🔍 Introduction
In a stable codebase, nothing should fail — and yet, some tests do. They pass one moment, fail the next, without any code changes. These unpredictable failures are known as flaky tests — and while they may seem like minor annoyances, they slowly erode trust in your test suite, reduce team confidence, and introduce hidden costs into your delivery pipeline. Most dangerously, flaky tests are often tolerated or ignored, slowly undermining the very foundation of test automation. In this blog post, we’ll take a closer look at what causes flaky tests, how they affect CI/CD pipelines, and how to build long-term strategies to detect, manage, and reduce them.
⚠️ What Is a Flaky Test?
A flaky test is a test that produces inconsistent results — it passes sometimes and fails at other times, even when the underlying code remains unchanged. Developers often assume these failures are temporary glitches, rerun the test, and move on. But over time, this behavior leads to a broken feedback loop.
Common consequences include:
• Reduced confidence in automated test results
• Developers ignoring failed tests (“it’s probably just flaky”)
• Slower and less reliable deployments
• Increased manual verification effort
🧪 Common Causes of Flaky Tests
1. Timing and Synchronization Issues
One of the most frequent causes. For example, a test might try to interact with a UI element before it has fully rendered.
2. Environmental Dependencies
Network latency, server load, memory leaks, or other non-deterministic factors can cause inconsistent test behavior.
3. Shared State Between Tests
When multiple tests depend on the same data or environment, they can interfere with each other, causing unpredictable results.
4. Third-Party Services
Tests that rely on external APIs or services might fail due to network hiccups, rate limits, or service unavailability.
5. Improper Setup or Teardown
If the system state isn’t correctly cleaned up after each test, the next test may start in an unexpected condition.
🧩 The CI/CD Impact
In a CI/CD environment, flaky tests can do real damage. They create noise in the pipeline, delay releases, and increase the cognitive load on developers and testers. Instead of enabling fast feedback, flaky tests often lead to:
• Unnecessary reruns and wasted computing resources
• Delayed builds or blocked merges
• Increased false positives or false negatives
• Teams silently accepting failed tests as “normal”

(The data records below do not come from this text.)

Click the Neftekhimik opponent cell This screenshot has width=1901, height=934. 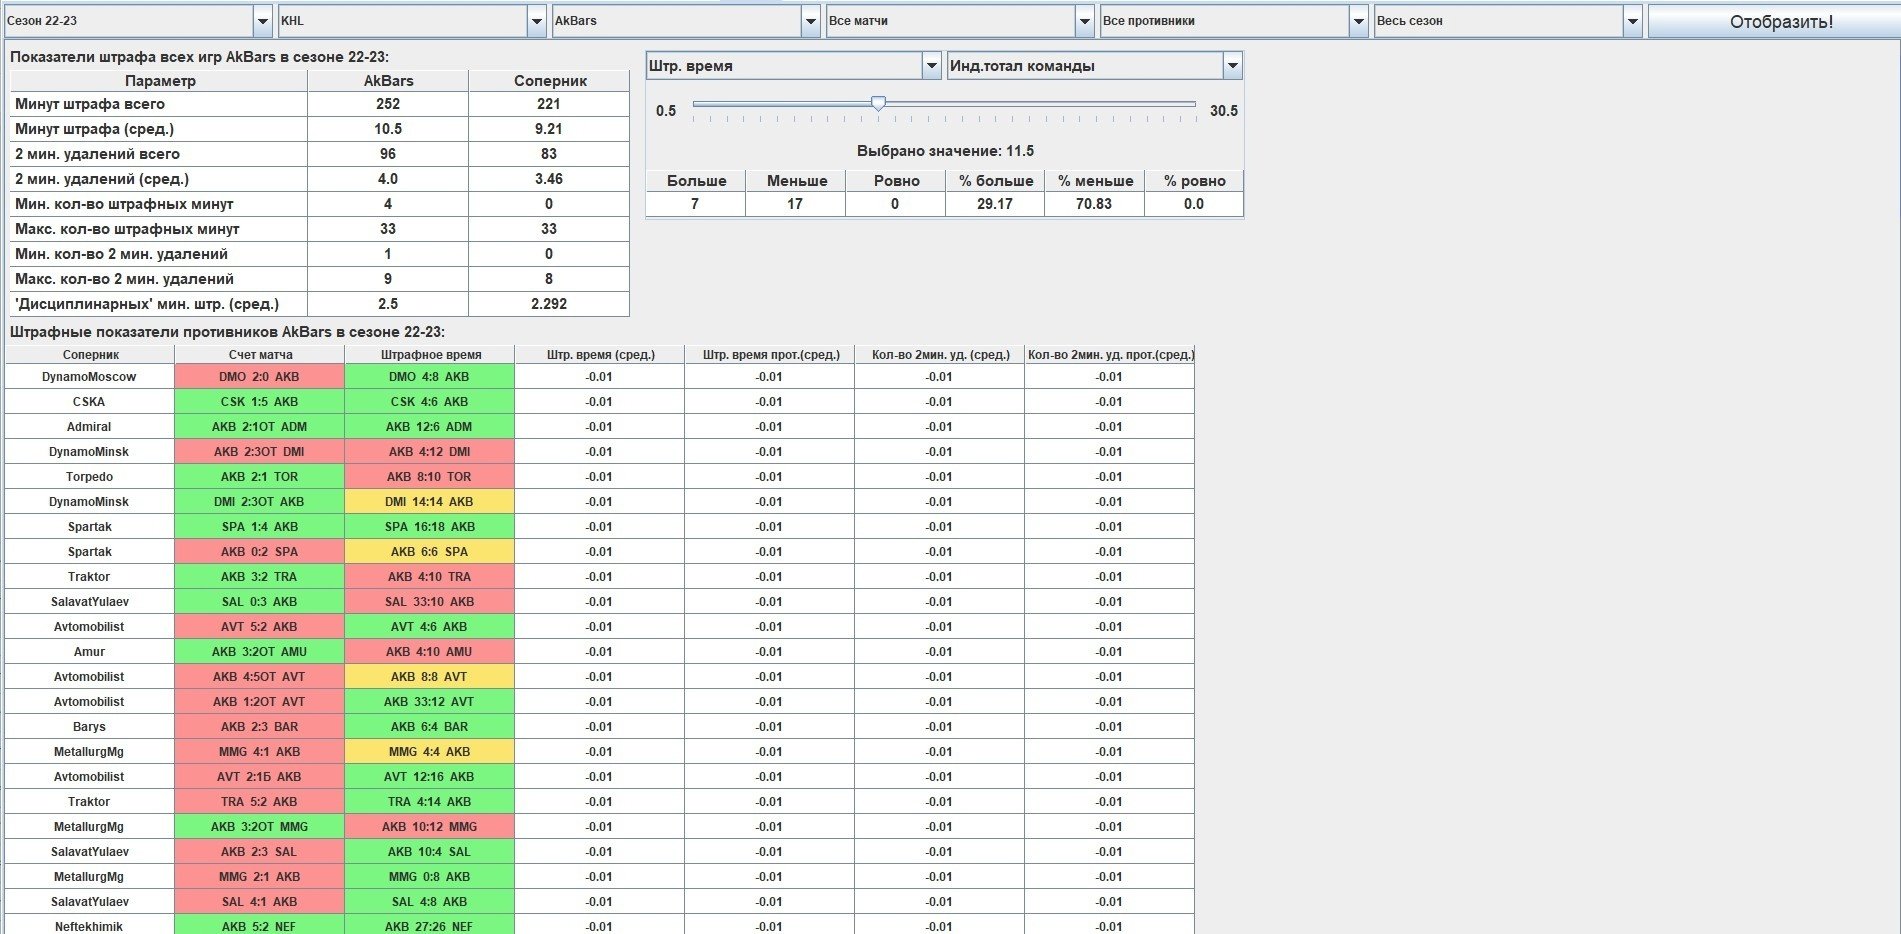pos(89,926)
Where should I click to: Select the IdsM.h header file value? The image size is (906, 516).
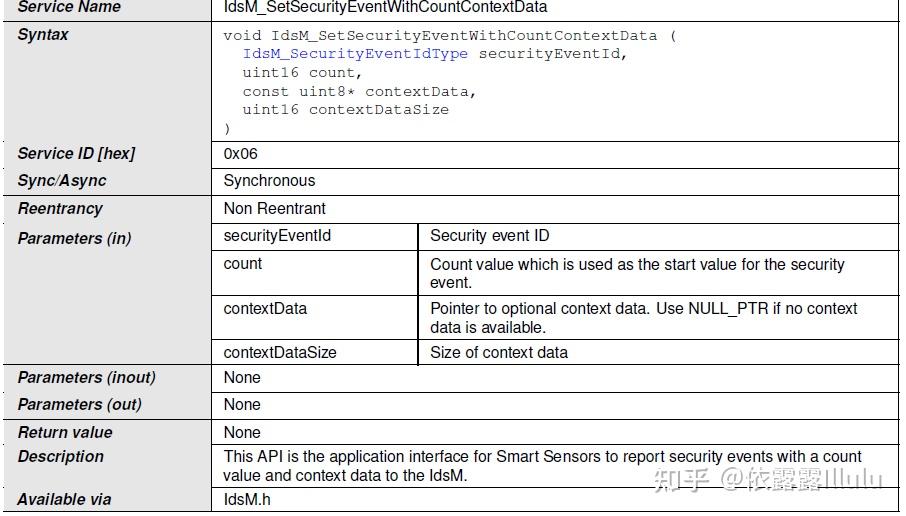[x=247, y=499]
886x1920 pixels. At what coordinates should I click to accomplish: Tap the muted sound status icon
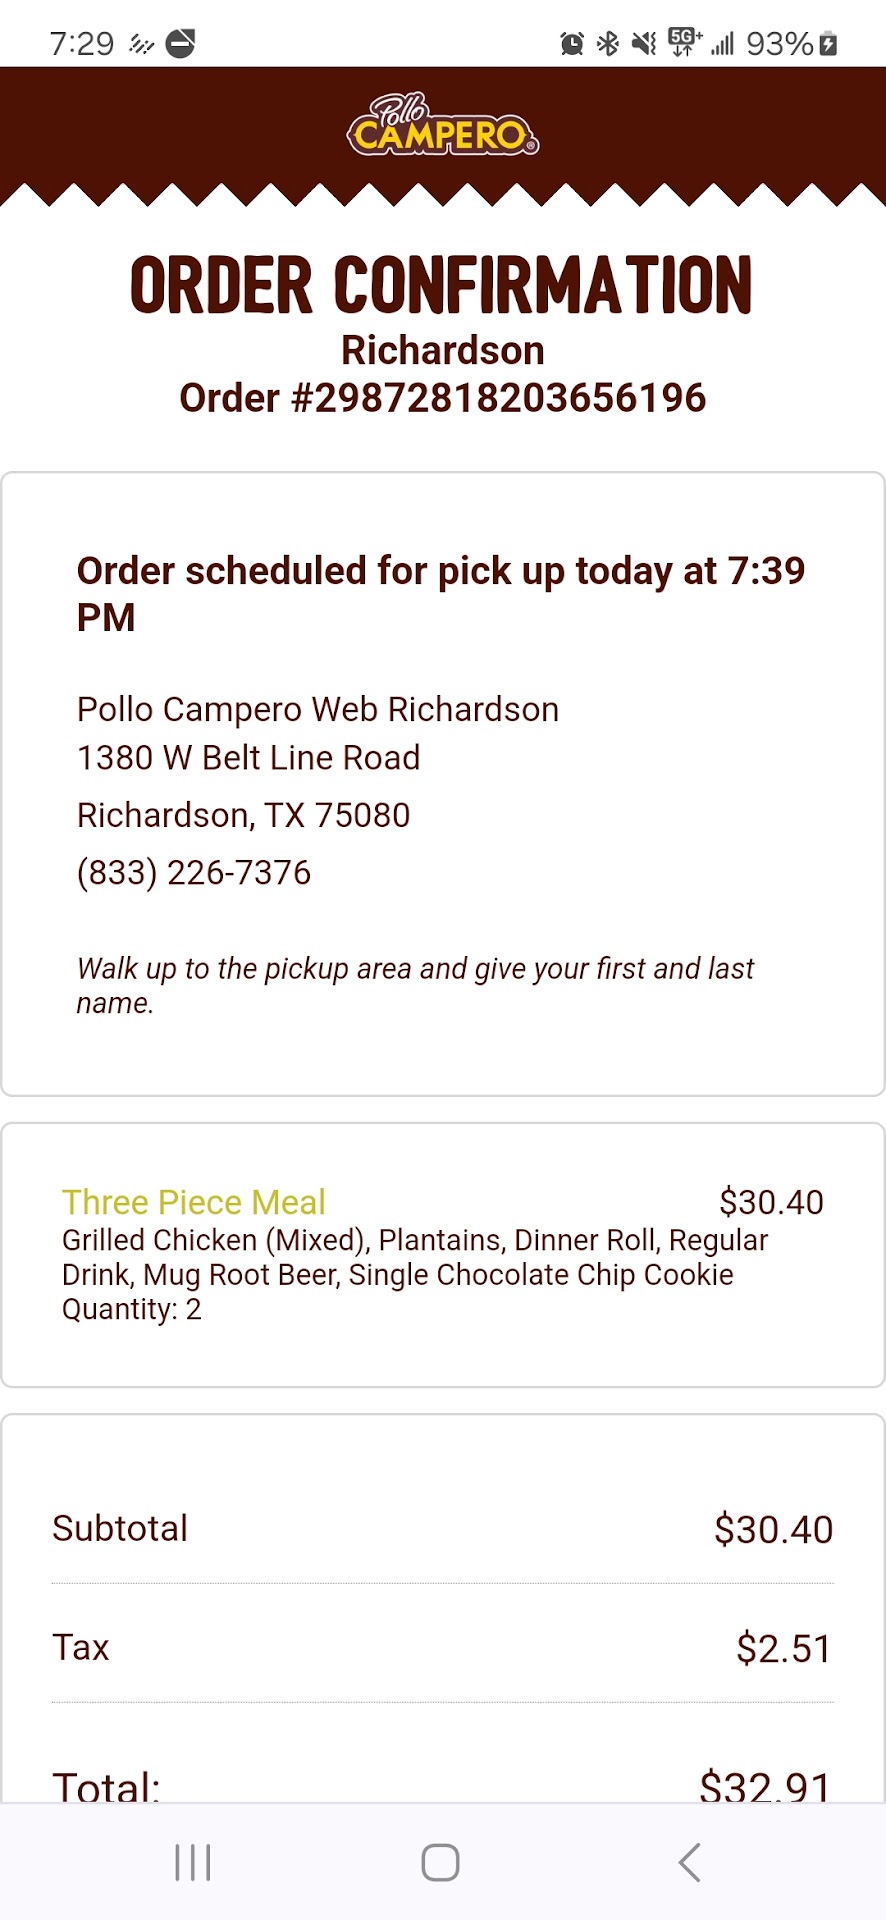click(645, 43)
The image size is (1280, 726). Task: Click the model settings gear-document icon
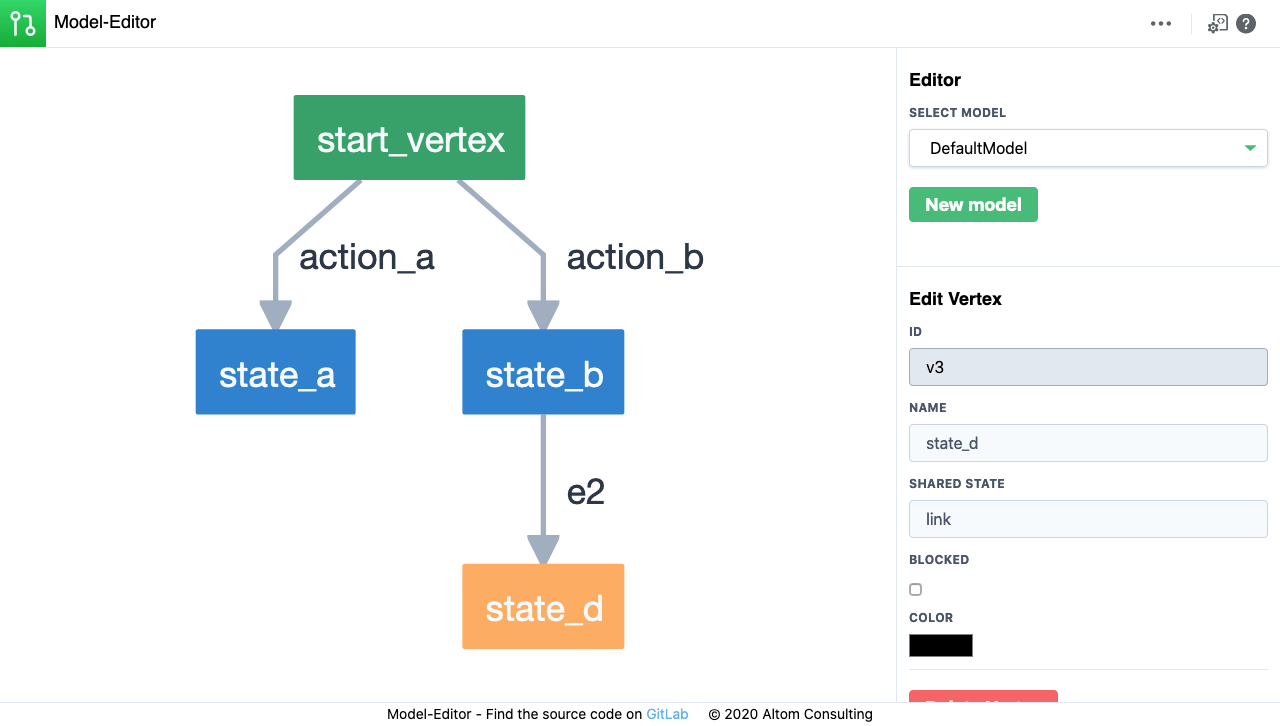tap(1217, 22)
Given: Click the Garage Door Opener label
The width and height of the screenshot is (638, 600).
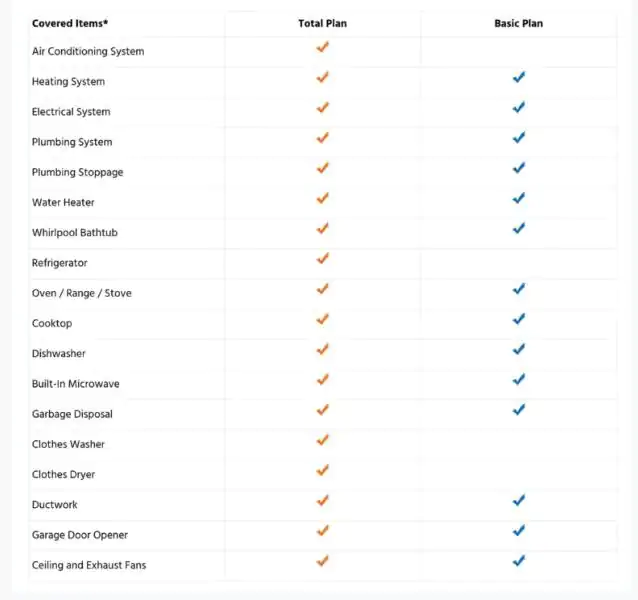Looking at the screenshot, I should tap(80, 535).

This leads to a dangerous normalization of failure — where no one trusts the tests anymore.
🔧 Strategies to Mitigate Flaky Tests
1. Track and Tag Flaky Tests
Use tags or metadata to identify flaky tests. Build dashboards to monitor flakiness trends over time.
2. Stability Metrics
Measure how frequently each test passes vs. fails. Any test below a certain threshold (e.g., 95% pass rate) should be flagged for review.
3. Test Isolation
Ensure each test runs independently and doesn’t depend on shared data, state, or side effects from previous tests.
4. Smart Waiting and Synchronization
Avoid static waits. Use dynamic wait mechanisms (e.g., wait until element is visible, API responds, or condition is met).
5. Stable Test Environments
Use dedicated environments or containers for testing. Avoid using shared resources unless properly isolated.
6. Root Cause Analysis
Don’t just rerun flaky tests. Investigate the failure, determine the root cause, and either fix the test or remove it until stable.
💡 Conclusion
Flaky tests are more than just a nuisance — they’re a threat to your testing culture. Over time, they weaken your delivery process, undermine your automation investment, and drain team morale. Fixing flaky tests requires discipline, observability, and a willingness to pause and reflect on what “automated quality” really means. A test suite that can’t be trusted is worse than no automation at all — it’s an illusion of safety.